***** Page excerpt

2021-04-18

HuffmanCoding

basic idea behind Huffman coding: to use fewer bits for characters that occur more frequently.

The output from Huffman’s algorithm can be viewed as a variable-length code table for encoding a source symbol (such as a character in a file). The algorithm derives this table from the estimated probability or frequency of occurrence (weight) for each possible value of the source symbol.

Terminology

Huffman coding uses a specific method for choosing the representation for each symbol, resulting in a prefix code (sometimes called “prefix-free codes”, that is, the bit string representing some particular symbol is never a prefix of the bit string representing any other symbol)

Problem definition

Given

A set of symbols and their weights (usually proportional to probabilities).

Find

A prefix-free binary code (a set of codewords) with minimum expected codeword length (equivalently, a tree with minimum weighted path length from the root).

Process

Two type of nodes

Leaf nodes

typedef struct LeafNode{
    Type symbol ; // the type of the thing you want to compress
    double weight ; // usually is the frequency of apparence
    struct LeafNode * parent ;
}LeafNode ;

Internal nodes

typedef struct InternalNode{
    LeafNode * Lchild ; 
    LeafNode * Rchild ;
    double weight ; 
    struct InternalNode * parent ; //this is optional
}InternalNode;

The process begins with the leaf nodes containing the probabilities of the symbol they represent.
Then, the process takes the two nodes with smallest probability, and creates a new internal node having these two nodes as children. The weight of the new node is set to the sum of the weight of the children.

**********
***** Recorded information

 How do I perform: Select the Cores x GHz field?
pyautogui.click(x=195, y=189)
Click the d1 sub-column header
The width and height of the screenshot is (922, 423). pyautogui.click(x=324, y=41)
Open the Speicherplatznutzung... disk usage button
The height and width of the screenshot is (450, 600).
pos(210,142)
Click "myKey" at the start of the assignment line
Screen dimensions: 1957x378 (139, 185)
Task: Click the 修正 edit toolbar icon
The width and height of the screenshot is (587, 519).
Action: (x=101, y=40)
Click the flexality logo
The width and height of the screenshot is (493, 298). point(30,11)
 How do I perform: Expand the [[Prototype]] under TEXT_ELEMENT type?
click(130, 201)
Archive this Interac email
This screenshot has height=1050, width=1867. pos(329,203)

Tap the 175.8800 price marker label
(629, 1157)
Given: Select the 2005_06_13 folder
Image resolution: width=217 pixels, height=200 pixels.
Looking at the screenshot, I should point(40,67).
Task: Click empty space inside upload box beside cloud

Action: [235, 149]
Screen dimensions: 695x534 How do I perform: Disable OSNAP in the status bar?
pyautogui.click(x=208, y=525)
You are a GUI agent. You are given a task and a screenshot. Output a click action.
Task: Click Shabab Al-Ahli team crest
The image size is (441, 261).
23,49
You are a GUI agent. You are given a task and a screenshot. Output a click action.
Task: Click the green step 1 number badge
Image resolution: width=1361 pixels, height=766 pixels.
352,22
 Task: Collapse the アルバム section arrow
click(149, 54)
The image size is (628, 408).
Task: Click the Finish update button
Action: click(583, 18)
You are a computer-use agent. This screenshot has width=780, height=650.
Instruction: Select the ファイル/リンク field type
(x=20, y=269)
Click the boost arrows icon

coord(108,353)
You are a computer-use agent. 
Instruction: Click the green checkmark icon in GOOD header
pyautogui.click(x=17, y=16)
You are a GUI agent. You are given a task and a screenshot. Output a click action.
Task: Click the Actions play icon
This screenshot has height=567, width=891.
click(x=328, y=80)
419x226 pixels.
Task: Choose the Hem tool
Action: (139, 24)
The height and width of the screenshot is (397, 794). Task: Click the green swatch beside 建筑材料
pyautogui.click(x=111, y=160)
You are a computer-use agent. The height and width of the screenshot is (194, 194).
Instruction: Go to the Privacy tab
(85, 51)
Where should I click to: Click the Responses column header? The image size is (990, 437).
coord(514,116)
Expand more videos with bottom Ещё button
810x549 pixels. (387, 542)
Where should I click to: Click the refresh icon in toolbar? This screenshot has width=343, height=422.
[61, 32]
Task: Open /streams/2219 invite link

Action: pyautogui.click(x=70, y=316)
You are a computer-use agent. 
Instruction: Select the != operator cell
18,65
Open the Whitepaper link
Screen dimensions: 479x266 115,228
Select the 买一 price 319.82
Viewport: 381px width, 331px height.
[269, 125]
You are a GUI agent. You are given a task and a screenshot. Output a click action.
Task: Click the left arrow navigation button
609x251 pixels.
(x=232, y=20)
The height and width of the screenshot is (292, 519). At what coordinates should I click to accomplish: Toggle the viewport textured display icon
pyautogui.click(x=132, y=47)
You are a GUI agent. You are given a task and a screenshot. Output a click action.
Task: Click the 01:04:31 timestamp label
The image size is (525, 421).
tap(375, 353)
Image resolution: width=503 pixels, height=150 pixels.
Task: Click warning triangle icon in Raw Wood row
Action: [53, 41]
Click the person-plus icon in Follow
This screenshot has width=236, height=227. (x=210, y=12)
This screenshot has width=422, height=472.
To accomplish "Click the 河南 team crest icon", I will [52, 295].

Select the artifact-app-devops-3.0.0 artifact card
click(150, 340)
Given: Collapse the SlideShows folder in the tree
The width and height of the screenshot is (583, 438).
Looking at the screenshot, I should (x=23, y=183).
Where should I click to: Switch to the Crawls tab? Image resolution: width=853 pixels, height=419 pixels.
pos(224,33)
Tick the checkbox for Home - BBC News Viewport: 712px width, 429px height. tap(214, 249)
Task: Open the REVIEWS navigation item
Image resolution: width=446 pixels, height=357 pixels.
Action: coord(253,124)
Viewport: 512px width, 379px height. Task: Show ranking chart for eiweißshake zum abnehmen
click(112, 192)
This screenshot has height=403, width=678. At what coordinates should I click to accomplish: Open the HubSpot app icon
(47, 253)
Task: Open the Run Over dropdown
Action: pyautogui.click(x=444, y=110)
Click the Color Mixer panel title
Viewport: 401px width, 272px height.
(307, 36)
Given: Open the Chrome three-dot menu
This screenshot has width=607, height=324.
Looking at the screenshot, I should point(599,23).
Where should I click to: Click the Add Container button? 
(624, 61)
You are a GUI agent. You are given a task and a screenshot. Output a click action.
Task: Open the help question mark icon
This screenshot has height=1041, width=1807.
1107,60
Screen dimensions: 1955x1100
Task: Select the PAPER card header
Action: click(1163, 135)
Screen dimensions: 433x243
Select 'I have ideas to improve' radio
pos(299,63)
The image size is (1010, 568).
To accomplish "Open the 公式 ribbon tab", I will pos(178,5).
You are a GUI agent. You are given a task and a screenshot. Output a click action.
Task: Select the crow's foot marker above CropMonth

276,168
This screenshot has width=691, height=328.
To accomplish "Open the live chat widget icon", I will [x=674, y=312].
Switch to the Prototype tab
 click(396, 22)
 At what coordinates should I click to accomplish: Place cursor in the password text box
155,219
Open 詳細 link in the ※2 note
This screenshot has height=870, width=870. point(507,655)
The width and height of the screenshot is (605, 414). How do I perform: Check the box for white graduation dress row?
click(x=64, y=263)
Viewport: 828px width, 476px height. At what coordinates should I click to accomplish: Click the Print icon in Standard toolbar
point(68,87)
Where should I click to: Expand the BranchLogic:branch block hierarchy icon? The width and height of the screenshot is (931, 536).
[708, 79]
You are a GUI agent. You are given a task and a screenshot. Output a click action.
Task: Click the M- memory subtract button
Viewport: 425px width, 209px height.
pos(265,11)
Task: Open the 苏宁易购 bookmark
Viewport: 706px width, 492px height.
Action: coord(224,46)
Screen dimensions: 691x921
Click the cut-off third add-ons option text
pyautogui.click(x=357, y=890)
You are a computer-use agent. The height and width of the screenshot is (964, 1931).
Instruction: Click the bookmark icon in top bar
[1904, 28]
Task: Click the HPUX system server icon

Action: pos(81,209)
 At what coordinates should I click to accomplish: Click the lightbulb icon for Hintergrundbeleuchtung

**********

▸ Requirements
1) Please echo the stretch of the Huffman coding notes from "basic idea behind" through "the source symbol.".
2) Answer these questions from the Huffman coding notes:
(a) What is the basic idea behind Huffman coding?
(b) What is given at the start of the problem?
(c) What weight does a newly created internal node receive?
The records play no part in the tasks.

▸ Written answers
1)
basic idea behind Huffman coding: to use fewer bits for characters that occur more frequently.

The output from Huffman’s algorithm can be viewed as a variable-length code table for encoding a source symbol (such as a character in a file). The algorithm derives this table from the estimated probability or frequency of occurrence (weight) for each possible value of the source symbol.

2)
(a) To use fewer bits for characters that occur more frequently.
(b) A set of symbols and their weights, usually proportional to probabilities.
(c) The sum of the weights of its two children.